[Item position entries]
╔══

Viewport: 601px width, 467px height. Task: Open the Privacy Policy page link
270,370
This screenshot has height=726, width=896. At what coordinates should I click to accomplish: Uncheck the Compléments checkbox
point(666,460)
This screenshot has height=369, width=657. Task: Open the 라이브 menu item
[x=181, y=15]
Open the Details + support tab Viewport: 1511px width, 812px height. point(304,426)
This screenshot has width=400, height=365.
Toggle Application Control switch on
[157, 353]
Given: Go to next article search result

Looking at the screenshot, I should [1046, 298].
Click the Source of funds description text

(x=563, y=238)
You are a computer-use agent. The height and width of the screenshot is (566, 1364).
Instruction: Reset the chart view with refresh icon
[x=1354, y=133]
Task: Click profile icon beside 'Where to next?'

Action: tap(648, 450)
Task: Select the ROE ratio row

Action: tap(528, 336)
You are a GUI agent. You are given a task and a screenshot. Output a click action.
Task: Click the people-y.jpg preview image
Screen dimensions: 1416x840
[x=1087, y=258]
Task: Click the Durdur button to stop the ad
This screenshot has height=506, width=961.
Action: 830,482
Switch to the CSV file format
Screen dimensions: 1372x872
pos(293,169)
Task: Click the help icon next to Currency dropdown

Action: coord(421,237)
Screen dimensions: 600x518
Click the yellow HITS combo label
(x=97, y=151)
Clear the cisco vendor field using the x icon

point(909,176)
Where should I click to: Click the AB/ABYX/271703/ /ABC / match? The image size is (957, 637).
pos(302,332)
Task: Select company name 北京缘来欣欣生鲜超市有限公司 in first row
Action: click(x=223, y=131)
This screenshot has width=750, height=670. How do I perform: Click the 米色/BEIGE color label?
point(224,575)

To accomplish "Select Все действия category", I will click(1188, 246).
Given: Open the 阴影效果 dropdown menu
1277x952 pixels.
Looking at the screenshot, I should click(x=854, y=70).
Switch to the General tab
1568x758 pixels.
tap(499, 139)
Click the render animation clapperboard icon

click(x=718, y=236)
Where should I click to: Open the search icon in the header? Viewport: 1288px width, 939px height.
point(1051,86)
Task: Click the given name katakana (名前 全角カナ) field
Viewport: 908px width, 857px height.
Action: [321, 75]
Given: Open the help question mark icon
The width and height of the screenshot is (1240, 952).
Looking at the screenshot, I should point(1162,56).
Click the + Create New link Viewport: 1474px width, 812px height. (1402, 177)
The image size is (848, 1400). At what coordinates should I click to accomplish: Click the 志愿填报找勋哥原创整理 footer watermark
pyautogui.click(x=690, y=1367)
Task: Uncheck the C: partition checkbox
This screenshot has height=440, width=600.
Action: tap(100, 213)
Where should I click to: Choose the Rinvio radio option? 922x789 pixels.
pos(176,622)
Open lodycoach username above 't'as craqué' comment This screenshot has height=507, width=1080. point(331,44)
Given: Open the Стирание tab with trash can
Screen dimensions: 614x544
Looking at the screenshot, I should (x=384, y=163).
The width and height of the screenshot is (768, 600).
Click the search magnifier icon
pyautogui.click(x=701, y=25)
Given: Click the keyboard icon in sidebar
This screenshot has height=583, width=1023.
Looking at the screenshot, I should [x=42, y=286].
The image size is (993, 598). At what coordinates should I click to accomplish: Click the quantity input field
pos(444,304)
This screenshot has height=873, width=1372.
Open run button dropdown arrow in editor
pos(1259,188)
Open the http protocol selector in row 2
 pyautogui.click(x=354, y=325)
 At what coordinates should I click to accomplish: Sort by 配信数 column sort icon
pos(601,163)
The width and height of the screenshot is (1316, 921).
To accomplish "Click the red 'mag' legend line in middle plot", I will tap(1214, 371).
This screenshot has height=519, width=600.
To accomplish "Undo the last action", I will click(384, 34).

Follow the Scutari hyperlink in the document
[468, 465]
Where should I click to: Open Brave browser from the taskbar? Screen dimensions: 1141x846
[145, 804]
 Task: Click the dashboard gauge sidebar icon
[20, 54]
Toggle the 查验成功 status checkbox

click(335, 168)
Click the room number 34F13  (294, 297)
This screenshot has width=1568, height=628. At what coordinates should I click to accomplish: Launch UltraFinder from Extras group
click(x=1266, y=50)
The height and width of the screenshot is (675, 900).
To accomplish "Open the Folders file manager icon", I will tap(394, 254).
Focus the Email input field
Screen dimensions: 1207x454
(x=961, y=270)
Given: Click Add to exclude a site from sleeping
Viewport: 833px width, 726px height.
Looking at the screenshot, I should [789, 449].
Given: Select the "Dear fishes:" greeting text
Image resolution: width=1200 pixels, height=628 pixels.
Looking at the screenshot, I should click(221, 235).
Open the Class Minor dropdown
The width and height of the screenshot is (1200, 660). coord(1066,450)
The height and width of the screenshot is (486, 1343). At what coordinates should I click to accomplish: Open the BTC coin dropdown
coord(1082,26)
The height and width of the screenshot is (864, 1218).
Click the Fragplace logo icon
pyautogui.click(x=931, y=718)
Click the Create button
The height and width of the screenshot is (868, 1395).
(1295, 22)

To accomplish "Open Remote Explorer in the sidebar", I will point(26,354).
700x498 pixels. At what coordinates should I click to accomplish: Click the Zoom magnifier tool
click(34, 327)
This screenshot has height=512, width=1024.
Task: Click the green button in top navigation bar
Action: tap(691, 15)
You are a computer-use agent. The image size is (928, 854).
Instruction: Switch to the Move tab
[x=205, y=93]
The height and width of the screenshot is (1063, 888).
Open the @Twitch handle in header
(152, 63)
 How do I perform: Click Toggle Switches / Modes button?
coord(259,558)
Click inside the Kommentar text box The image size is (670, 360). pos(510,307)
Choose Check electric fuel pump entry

╚══

● SHORT PROBLEM: Can you lay out every one of the entries above as a JSON list of strings, one per line, leaving out blank lines?

● OUTPUT BELOW:
[
  "Viewport: 601px width, 467px height. Task: Open the Privacy Policy page link",
  "270,370",
  "This screenshot has height=726, width=896. At what coordinates should I click to accomplish: Uncheck the Compléments checkbox",
  "point(666,460)",
  "This screenshot has height=369, width=657. Task: Open the 라이브 menu item",
  "[x=181, y=15]",
  "Open the Details + support tab Viewport: 1511px width, 812px height. point(304,426)",
  "This screenshot has width=400, height=365.",
  "Toggle Application Control switch on",
  "[157, 353]",
  "Given: Go to next article search result",
  "Looking at the screenshot, I should [1046, 298].",
  "Click the Source of funds description text",
  "(x=563, y=238)",
  "You are a computer-use agent. The height and width of the screenshot is (566, 1364).",
  "Instruction: Reset the chart view with refresh icon",
  "[x=1354, y=133]",
  "Task: Click profile icon beside 'Where to next?'",
  "Action: tap(648, 450)",
  "Task: Select the ROE ratio row",
  "Action: tap(528, 336)",
  "You are a GUI agent. You are given a task and a screenshot. Output a click action.",
  "Task: Click the people-y.jpg preview image",
  "Screen dimensions: 1416x840",
  "[x=1087, y=258]",
  "Task: Click the Durdur button to stop the ad",
  "This screenshot has height=506, width=961.",
  "Action: 830,482",
  "Switch to the CSV file format",
  "Screen dimensions: 1372x872",
  "pos(293,169)",
  "Task: Click the help icon next to Currency dropdown",
  "Action: coord(421,237)",
  "Screen dimensions: 600x518",
  "Click the yellow HITS combo label",
  "(x=97, y=151)",
  "Clear the cisco vendor field using the x icon",
  "point(909,176)",
  "Where should I click to: Click the AB/ABYX/271703/ /ABC / match? The image size is (957, 637).",
  "pos(302,332)",
  "Task: Select company name 北京缘来欣欣生鲜超市有限公司 in first row",
  "Action: click(x=223, y=131)",
  "This screenshot has width=750, height=670. How do I perform: Click the 米色/BEIGE color label?",
  "point(224,575)",
  "To accomplish \"Select Все действия category\", I will click(1188, 246).",
  "Given: Open the 阴影效果 dropdown menu",
  "1277x952 pixels.",
  "Looking at the screenshot, I should click(x=854, y=70).",
  "Switch to the General tab",
  "1568x758 pixels.",
  "tap(499, 139)",
  "Click the render animation clapperboard icon",
  "click(x=718, y=236)",
  "Where should I click to: Open the search icon in the header? Viewport: 1288px width, 939px height.",
  "point(1051,86)",
  "Task: Click the given name katakana (名前 全角カナ) field",
  "Viewport: 908px width, 857px height.",
  "Action: [321, 75]",
  "Given: Open the help question mark icon",
  "The width and height of the screenshot is (1240, 952).",
  "Looking at the screenshot, I should point(1162,56).",
  "Click the + Create New link Viewport: 1474px width, 812px height. (1402, 177)",
  "The image size is (848, 1400). At what coordinates should I click to accomplish: Click the 志愿填报找勋哥原创整理 footer watermark",
  "pyautogui.click(x=690, y=1367)",
  "Task: Uncheck the C: partition checkbox",
  "This screenshot has height=440, width=600.",
  "Action: tap(100, 213)",
  "Where should I click to: Choose the Rinvio radio option? 922x789 pixels.",
  "pos(176,622)",
  "Open lodycoach username above 't'as craqué' comment This screenshot has height=507, width=1080. point(331,44)",
  "Given: Open the Стирание tab with trash can",
  "Screen dimensions: 614x544",
  "Looking at the screenshot, I should (x=384, y=163).",
  "The width and height of the screenshot is (768, 600).",
  "Click the search magnifier icon",
  "pyautogui.click(x=701, y=25)",
  "Given: Click the keyboard icon in sidebar",
  "This screenshot has height=583, width=1023.",
  "Looking at the screenshot, I should [x=42, y=286].",
  "The image size is (993, 598). At what coordinates should I click to accomplish: Click the quantity input field",
  "pos(444,304)",
  "This screenshot has height=873, width=1372.",
  "Open run button dropdown arrow in editor",
  "pos(1259,188)",
  "Open the http protocol selector in row 2",
  " pyautogui.click(x=354, y=325)",
  " At what coordinates should I click to accomplish: Sort by 配信数 column sort icon",
  "pos(601,163)",
  "The width and height of the screenshot is (1316, 921).",
  "To accomplish \"Click the red 'mag' legend line in middle plot\", I will tap(1214, 371).",
  "This screenshot has height=519, width=600.",
  "To accomplish \"Undo the last action\", I will click(384, 34).",
  "Follow the Scutari hyperlink in the document",
  "[468, 465]",
  "Where should I click to: Open Brave browser from the taskbar? Screen dimensions: 1141x846",
  "[145, 804]",
  " Task: Click the dashboard gauge sidebar icon",
  "[20, 54]",
  "Toggle the 查验成功 status checkbox",
  "click(335, 168)",
  "Click the room number 34F13  (294, 297)",
  "This screenshot has width=1568, height=628. At what coordinates should I click to accomplish: Launch UltraFinder from Extras group",
  "click(x=1266, y=50)",
  "The height and width of the screenshot is (675, 900).",
  "To accomplish \"Open the Folders file manager icon\", I will tap(394, 254).",
  "Focus the Email input field",
  "Screen dimensions: 1207x454",
  "(x=961, y=270)",
  "Given: Click Add to exclude a site from sleeping",
  "Viewport: 833px width, 726px height.",
  "Looking at the screenshot, I should [789, 449].",
  "Given: Select the \"Dear fishes:\" greeting text",
  "Image resolution: width=1200 pixels, height=628 pixels.",
  "Looking at the screenshot, I should click(221, 235).",
  "Open the Class Minor dropdown",
  "The width and height of the screenshot is (1200, 660). coord(1066,450)",
  "The height and width of the screenshot is (486, 1343). At what coordinates should I click to accomplish: Open the BTC coin dropdown",
  "coord(1082,26)",
  "The height and width of the screenshot is (864, 1218).",
  "Click the Fragplace logo icon",
  "pyautogui.click(x=931, y=718)",
  "Click the Create button",
  "The height and width of the screenshot is (868, 1395).",
  "(1295, 22)",
  "To accomplish \"Open Remote Explorer in the sidebar\", I will point(26,354).",
  "700x498 pixels. At what coordinates should I click to accomplish: Click the Zoom magnifier tool",
  "click(34, 327)",
  "This screenshot has height=512, width=1024.",
  "Task: Click the green button in top navigation bar",
  "Action: tap(691, 15)",
  "You are a computer-use agent. The image size is (928, 854).",
  "Instruction: Switch to the Move tab",
  "[x=205, y=93]",
  "The height and width of the screenshot is (1063, 888).",
  "Open the @Twitch handle in header",
  "(152, 63)",
  " How do I perform: Click Toggle Switches / Modes button?",
  "coord(259,558)",
  "Click inside the Kommentar text box The image size is (670, 360). pos(510,307)",
  "Choose Check electric fuel pump entry"
]